The operations of addition and scalar multiplication have been defined as: $$(a_1, a_2) + (b_1, b_2) = (a_1 + b_2, a_2b_2)$$ and $$k \cdot (a1, a2) = (k\,a1, a_2^k).$$

This was a problem on one of my tests, and I missed all possible points. When we went over the test, I paid attention to how it was supposed to be done, but did not write it on my test for reference. I tried looking for examples in my textbook, but there aren't any. Any help would be appreciated. My attempt:

zero vector: (a1, a2) + (0,0) = (a1 + 0, a2(0)) = (a1, 0) additive inverse: (a1, 0) + (0,0) = (a1, 0)

This is clearly wrong.

• Welcome to MSE. please remember to use mathjax.
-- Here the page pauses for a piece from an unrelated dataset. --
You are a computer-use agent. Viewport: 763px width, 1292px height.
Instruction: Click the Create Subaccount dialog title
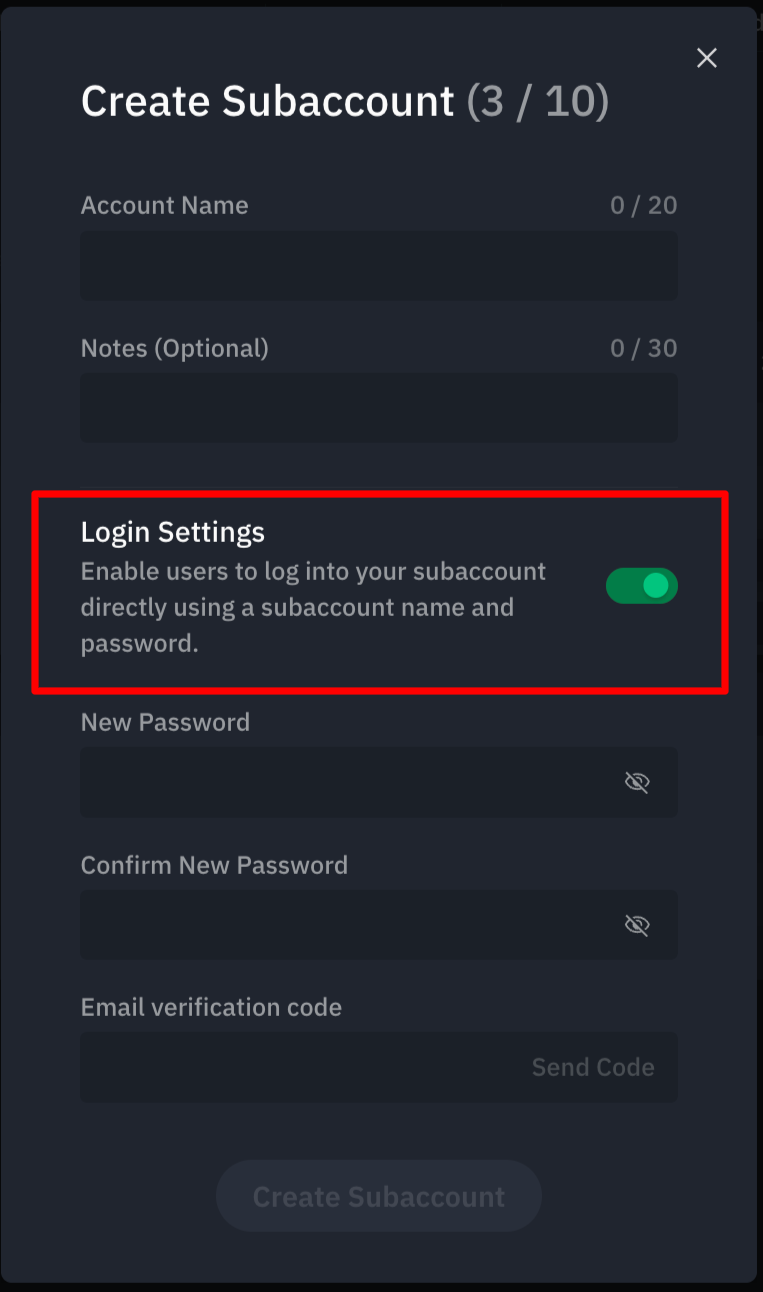point(268,102)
Also it would be better if you write your try on every question :) – Arman Malekzadeh May 15 '16 at 15:22

If $(a_1,a_2)+(z_1,z_2)=(a_1,a_2)$, this becomes $$(a_1+z_1,a_2z_2)=(a_1,a_2).$$ So you have $a_1+z_1=a_1$, $a_2z_2=a_2$. As you can do this for any choice of $a_1,a_2$, it follows that $(z_1,z_2)=(0,1)$.
Or, easier: $$(z_1,z_2)=0\cdot(1,1)=(0,1^0)-(0,1).$$
For additive inverse: if $(a_1,a_2)+(b_1,b_2)=(0,1)$, we have $$(a_1+b_1,a_2b_2)=(0,1),$$ that is $a_1+b_1=0$, $a_2b_2=1$. So $b_1=-a_1$, $b_2=1/a_2$. So for $(a_1,a_2)$ with $a_2\ne0$, its additive inverse is $$\left(-a_1,\frac1{a_2}\right).$$